### Exercise requirements
Set out word for word the line that contains "The height and" and each line after it, through the end of the data below, but exclude the pictures.
=== Provided records ===
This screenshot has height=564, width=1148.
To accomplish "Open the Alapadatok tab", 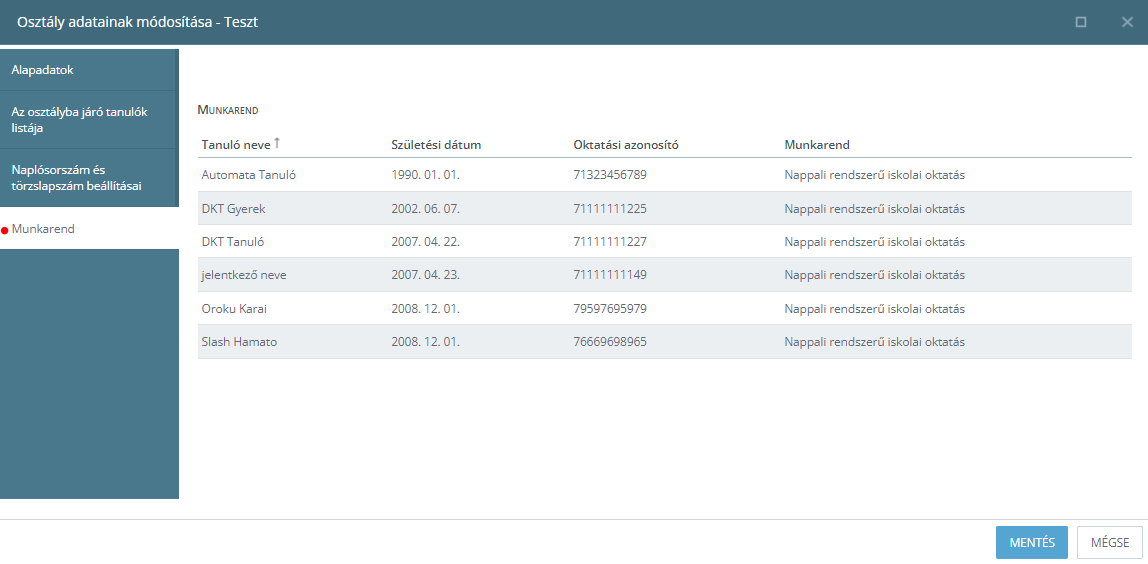I will tap(89, 70).
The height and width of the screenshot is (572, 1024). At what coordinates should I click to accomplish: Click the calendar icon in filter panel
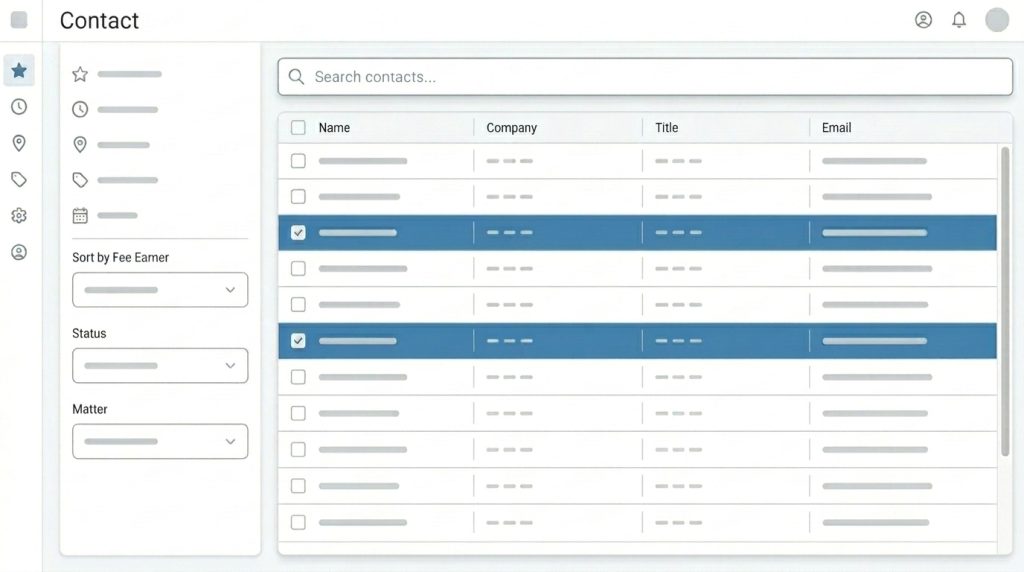coord(80,215)
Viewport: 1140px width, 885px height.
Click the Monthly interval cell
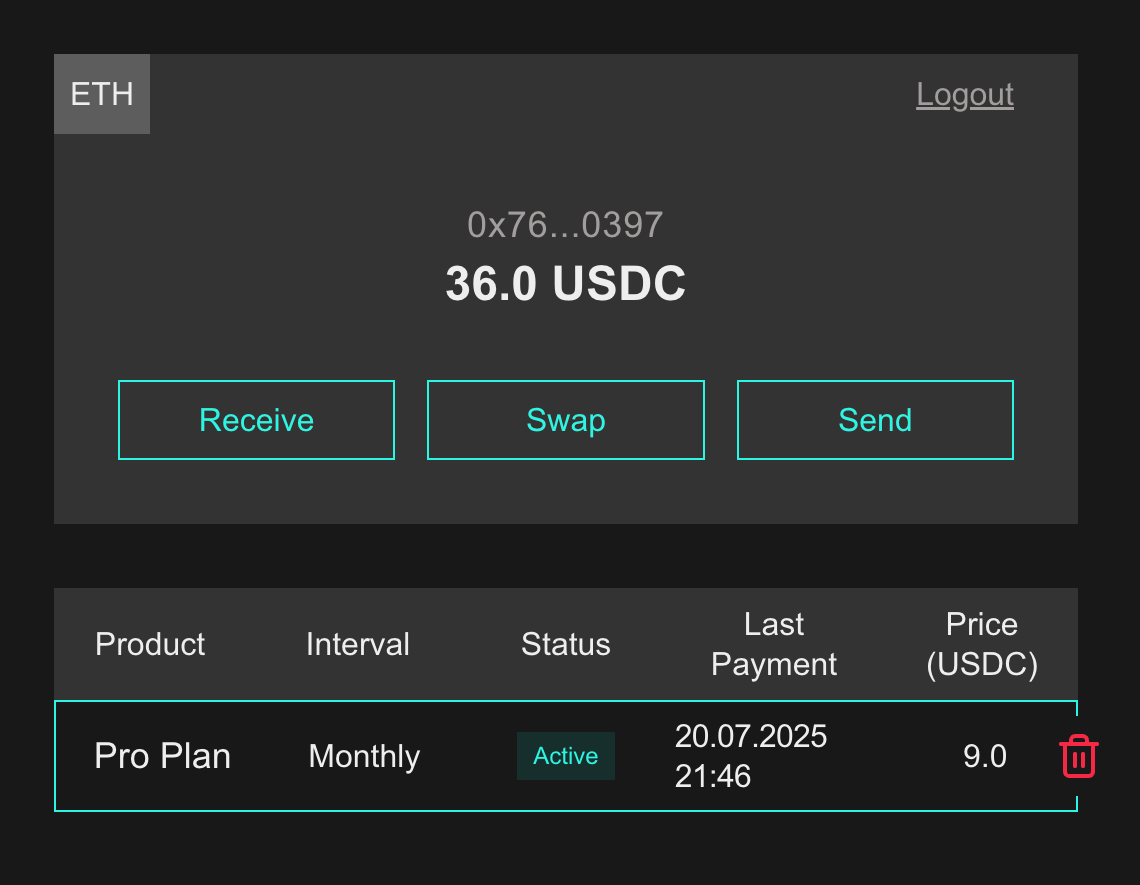point(364,756)
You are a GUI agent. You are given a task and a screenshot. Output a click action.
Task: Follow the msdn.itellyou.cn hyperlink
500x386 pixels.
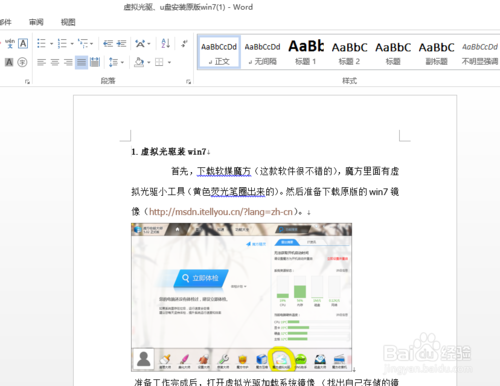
===
### Response to this exercise
The height and width of the screenshot is (572, 1024). At what coordinates should I click to accomplish: Click the calendar icon in filter panel
coord(80,215)
Viewport: 1140px width, 885px height.
Click the Monthly interval cell
point(364,756)
You are a GUI agent. You are given a task and a screenshot. Output a click action.
Task: Follow the msdn.itellyou.cn hyperlink
500x386 pixels.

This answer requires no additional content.